▶ **Written problem**:
Rewrite the records as a numbered list with blank lines omitted, covering only the stretch from the line containing "Open SolidWorks Resources" through the end of the records, inclusive.

▶ **Entries provided**:

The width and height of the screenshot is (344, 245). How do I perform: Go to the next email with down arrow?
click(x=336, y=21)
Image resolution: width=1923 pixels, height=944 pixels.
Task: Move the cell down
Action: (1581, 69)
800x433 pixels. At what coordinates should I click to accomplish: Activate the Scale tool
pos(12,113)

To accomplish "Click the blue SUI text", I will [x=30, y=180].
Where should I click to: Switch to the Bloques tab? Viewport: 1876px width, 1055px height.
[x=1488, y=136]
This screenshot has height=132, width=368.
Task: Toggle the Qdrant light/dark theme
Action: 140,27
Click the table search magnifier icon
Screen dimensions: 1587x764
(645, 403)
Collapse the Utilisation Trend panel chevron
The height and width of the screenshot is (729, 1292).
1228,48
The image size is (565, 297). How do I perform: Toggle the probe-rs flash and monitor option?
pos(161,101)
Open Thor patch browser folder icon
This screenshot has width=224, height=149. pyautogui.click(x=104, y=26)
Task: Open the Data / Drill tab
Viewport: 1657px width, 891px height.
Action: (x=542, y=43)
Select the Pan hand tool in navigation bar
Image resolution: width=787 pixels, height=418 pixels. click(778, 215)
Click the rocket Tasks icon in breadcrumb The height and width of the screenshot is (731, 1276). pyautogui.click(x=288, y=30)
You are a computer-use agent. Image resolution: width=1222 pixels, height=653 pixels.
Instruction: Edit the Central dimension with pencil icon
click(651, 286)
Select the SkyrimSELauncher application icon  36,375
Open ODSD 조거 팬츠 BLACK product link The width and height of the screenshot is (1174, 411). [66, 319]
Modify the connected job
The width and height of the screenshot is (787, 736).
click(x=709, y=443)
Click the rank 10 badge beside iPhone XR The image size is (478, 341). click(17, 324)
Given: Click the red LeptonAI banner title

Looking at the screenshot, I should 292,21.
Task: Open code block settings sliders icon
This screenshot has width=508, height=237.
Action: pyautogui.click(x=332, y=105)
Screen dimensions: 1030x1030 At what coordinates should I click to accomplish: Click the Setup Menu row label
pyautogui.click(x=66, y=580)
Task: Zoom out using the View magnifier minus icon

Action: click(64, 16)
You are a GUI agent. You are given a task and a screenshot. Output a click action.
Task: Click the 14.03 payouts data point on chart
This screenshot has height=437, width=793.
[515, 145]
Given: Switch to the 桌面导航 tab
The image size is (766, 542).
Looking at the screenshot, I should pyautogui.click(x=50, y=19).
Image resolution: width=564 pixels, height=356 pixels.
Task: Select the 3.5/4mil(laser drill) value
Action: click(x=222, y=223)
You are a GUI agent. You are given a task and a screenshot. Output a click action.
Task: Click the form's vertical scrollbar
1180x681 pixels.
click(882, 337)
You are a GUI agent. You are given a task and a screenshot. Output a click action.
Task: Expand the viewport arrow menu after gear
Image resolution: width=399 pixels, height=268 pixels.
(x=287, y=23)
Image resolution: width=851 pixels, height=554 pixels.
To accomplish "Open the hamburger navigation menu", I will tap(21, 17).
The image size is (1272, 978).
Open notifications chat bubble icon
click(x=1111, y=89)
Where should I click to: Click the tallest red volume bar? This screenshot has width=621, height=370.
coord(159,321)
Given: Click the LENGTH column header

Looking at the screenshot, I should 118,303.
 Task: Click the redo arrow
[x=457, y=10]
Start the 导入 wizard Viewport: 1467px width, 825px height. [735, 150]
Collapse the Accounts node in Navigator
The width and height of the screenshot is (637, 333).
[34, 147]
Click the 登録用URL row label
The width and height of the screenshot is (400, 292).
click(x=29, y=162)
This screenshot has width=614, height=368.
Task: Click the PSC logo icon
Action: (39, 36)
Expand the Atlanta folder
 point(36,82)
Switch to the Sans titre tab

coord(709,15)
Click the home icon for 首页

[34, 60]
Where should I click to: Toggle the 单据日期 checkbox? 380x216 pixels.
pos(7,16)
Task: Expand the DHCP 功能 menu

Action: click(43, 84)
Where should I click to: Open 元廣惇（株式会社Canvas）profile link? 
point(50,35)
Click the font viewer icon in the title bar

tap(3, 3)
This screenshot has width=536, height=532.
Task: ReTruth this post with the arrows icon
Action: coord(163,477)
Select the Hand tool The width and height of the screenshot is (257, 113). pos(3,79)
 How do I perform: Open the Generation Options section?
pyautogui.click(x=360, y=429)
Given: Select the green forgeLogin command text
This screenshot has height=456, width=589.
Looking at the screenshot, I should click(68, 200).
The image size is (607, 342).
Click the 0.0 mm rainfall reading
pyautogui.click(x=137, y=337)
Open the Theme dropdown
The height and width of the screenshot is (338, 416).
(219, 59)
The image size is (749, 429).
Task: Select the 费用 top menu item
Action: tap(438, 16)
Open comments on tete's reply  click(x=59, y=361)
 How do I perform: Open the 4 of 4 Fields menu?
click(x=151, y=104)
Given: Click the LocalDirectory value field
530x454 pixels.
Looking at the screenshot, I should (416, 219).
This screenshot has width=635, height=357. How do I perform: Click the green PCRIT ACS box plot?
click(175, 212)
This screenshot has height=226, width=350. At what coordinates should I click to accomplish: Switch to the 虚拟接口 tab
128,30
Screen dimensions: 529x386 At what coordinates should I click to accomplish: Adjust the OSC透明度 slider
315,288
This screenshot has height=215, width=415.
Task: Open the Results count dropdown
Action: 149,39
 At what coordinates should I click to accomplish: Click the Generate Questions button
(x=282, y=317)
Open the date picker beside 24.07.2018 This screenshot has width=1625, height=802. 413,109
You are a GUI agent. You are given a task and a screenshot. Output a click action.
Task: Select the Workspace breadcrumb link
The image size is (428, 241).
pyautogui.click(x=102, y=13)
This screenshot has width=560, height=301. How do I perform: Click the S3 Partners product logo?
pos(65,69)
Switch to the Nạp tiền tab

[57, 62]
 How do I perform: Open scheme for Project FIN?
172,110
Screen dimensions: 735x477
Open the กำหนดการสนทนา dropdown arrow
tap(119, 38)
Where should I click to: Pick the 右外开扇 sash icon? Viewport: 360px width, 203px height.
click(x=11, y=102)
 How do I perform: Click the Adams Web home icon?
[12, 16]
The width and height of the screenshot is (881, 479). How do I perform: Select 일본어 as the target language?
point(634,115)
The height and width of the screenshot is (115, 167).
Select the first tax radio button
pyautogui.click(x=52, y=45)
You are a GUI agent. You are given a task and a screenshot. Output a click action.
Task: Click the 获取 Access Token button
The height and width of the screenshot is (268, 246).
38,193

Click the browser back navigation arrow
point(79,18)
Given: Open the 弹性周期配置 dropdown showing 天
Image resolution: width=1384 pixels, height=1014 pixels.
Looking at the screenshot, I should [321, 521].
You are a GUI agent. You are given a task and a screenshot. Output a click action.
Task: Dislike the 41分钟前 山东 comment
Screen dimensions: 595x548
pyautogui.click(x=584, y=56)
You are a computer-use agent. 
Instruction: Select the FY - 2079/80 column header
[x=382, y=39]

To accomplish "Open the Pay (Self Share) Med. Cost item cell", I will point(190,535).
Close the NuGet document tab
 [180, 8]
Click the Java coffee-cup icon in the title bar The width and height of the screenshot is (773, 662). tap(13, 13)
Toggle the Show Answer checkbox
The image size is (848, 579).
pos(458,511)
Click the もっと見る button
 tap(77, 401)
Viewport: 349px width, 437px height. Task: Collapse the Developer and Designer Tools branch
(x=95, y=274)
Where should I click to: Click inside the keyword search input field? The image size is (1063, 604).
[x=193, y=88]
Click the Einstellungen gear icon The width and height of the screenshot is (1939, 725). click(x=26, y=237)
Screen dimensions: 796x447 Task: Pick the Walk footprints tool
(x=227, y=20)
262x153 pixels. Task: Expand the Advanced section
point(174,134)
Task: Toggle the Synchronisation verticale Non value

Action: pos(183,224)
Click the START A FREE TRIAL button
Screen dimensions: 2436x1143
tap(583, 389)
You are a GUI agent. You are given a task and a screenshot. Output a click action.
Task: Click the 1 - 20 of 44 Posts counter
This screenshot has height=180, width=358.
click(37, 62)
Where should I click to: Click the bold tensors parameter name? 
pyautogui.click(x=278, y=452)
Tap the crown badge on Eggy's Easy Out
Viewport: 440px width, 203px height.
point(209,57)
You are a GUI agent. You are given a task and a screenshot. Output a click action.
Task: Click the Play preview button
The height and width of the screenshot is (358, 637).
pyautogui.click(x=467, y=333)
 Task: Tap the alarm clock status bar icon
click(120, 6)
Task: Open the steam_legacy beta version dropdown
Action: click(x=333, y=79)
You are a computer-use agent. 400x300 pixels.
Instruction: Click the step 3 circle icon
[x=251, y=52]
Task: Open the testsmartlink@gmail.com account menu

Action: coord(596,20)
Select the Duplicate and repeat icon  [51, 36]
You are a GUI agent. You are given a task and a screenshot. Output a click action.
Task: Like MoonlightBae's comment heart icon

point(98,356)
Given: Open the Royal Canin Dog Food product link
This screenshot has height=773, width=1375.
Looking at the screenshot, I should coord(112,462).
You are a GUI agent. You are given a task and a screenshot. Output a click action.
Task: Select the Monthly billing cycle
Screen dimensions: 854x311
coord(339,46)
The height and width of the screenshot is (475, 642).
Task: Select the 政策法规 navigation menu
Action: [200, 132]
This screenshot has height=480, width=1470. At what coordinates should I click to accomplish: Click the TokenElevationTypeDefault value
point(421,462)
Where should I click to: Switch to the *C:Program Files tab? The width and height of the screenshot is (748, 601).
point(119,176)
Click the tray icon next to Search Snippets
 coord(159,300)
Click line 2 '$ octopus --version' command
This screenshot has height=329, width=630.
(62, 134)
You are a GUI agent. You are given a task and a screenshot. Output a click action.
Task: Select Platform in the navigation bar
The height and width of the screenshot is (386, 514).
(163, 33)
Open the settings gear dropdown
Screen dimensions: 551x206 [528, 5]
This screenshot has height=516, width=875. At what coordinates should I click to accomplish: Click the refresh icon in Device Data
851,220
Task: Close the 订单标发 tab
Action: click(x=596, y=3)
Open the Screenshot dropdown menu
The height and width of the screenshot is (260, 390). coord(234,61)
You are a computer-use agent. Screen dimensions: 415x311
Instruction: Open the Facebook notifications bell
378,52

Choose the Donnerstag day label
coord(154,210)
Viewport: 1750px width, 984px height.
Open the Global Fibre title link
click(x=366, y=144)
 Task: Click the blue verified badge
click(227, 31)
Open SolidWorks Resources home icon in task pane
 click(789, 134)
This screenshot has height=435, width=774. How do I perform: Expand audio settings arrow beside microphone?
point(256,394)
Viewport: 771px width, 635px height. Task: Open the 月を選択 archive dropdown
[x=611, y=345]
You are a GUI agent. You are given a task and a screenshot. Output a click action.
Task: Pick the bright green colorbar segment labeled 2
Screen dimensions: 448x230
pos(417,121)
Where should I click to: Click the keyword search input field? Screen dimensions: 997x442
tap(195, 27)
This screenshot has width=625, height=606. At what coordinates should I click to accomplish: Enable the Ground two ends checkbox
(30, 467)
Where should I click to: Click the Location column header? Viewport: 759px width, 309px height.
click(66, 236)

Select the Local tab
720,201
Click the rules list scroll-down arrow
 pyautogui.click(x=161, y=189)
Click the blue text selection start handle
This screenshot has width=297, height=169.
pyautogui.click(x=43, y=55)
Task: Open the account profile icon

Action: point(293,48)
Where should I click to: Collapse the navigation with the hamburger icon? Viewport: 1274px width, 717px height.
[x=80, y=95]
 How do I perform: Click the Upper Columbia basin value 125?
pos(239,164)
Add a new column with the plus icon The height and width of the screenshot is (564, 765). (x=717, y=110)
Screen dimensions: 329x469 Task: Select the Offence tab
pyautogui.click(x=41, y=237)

▶ **Exercise response**:
1. Open SolidWorks Resources home icon in task pane
2.  click(789, 134)
3. This screenshot has height=435, width=774. How do I perform: Expand audio settings arrow beside microphone?
4. point(256,394)
5. Viewport: 771px width, 635px height. Task: Open the 月を選択 archive dropdown
6. [x=611, y=345]
7. You are a GUI agent. You are given a task and a screenshot. Output a click action.
8. Task: Pick the bright green colorbar segment labeled 2
9. Screen dimensions: 448x230
10. pos(417,121)
11. Where should I click to: Click the keyword search input field? Screen dimensions: 997x442
12. tap(195, 27)
13. This screenshot has width=625, height=606. At what coordinates should I click to accomplish: Enable the Ground two ends checkbox
14. (30, 467)
15. Where should I click to: Click the Location column header? Viewport: 759px width, 309px height.
16. click(66, 236)
17. Select the Local tab
18. 720,201
19. Click the rules list scroll-down arrow
20.  pyautogui.click(x=161, y=189)
21. Click the blue text selection start handle
22. This screenshot has width=297, height=169.
23. pyautogui.click(x=43, y=55)
24. Task: Open the account profile icon
25. Action: point(293,48)
26. Where should I click to: Collapse the navigation with the hamburger icon? Viewport: 1274px width, 717px height.
27. [x=80, y=95]
28.  How do I perform: Click the Upper Columbia basin value 125?
29. pos(239,164)
30. Add a new column with the plus icon The height and width of the screenshot is (564, 765). (x=717, y=110)
31. Screen dimensions: 329x469 Task: Select the Offence tab
32. pyautogui.click(x=41, y=237)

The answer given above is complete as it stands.